** SOURCE PASSAGE follows **

After Chávez's death in 2013, his hand-picked successor Maduro was narrowly elected president, continuing Chávez' ideological influence. In the 2015 parliamentary elections, the Democratic Unity Roundtable alliance gained a supermajority of 112 seats against 55 won by the GPP. In terms of popular vote, the MUD received 7.7 million votes, an increase of 2.4 million from the 2010 elections, becoming the most voted party in Venezuelan electoral history. The result was a decisive defeat for the PSUV and its wider alliance (GPP), which lost control of the Assembly for the first time since 1999.

In the midst of the ongoing constitutional crisis, a different body, the Constituent Assembly, was elected in 2017, with the intent of re-writing the Venezuelan Constitution. From that point forward, the two legislatures have operated in parallel, with the National Assembly forming the primary opposition to president Nicolás Maduro, and with the Constituent Assembly being his primary supporters. As of May 2019, the Constituent Assembly mandate is expected to expire on 31 December 2020, a measure that replaces the previous resolution of August 2017 that established its validity for at least two years.

In February 2018, Nicolás Maduro proposed holding the parliamentary elections alongside the presidential elections scheduled between April and May of that year. However, the proposal was later rejected by the National Electoral Council, which stated that holding both elections together would be too complicated. A year later, Maduro announced support, which was proposed by the Constituent Assembly, for an early election within 2019. During a speech at a pro-government rally celebrating the 20th anniversary of the revolution led by former President Hugo Chávez, He stated: "They [the opposition] want to bring forward elections, let's have elections."

** End of SOURCE PASSAGE **
** INFORMATION follows **

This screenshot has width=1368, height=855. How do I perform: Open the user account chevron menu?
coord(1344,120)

** End of INFORMATION **
** INFORMATION follows **

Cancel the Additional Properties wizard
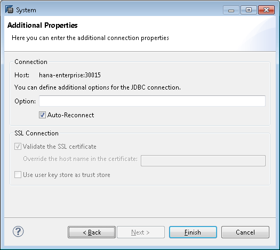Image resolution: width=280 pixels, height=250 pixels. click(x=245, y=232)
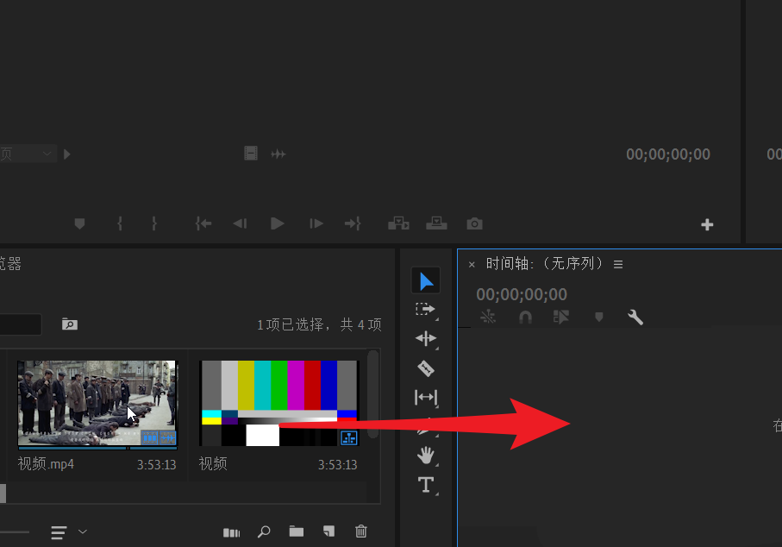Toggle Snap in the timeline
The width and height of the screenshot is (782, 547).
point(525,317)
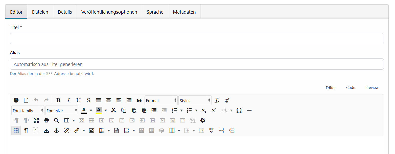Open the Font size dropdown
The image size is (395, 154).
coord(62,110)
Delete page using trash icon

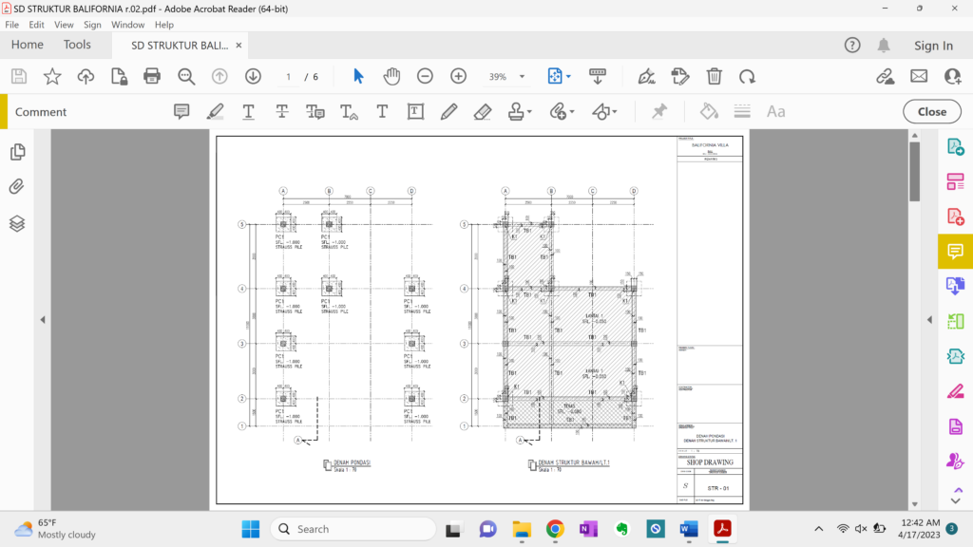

** End of INFORMATION **

▶ [EXERCISE REQUIREMENTS]
A - Please copy, word for word, the part of the passage on Venezuela's legislatures that opens with the words containing "After Chávez's death" and closes with "time since 1999.".
B - According to the passage on Venezuela's legislatures, how many seats did the Democratic Unity Roundtable alliance gain in the 2015 parliamentary elections?

▶ [SOLUTIONS TO THE PROBLEMS]
A -
After Chávez's death in 2013, his hand-picked successor Maduro was narrowly elected president, continuing Chávez' ideological influence. In the 2015 parliamentary elections, the Democratic Unity Roundtable alliance gained a supermajority of 112 seats against 55 won by the GPP. In terms of popular vote, the MUD received 7.7 million votes, an increase of 2.4 million from the 2010 elections, becoming the most voted party in Venezuelan electoral history. The result was a decisive defeat for the PSUV and its wider alliance (GPP), which lost control of the Assembly for the first time since 1999.

B - 112 seats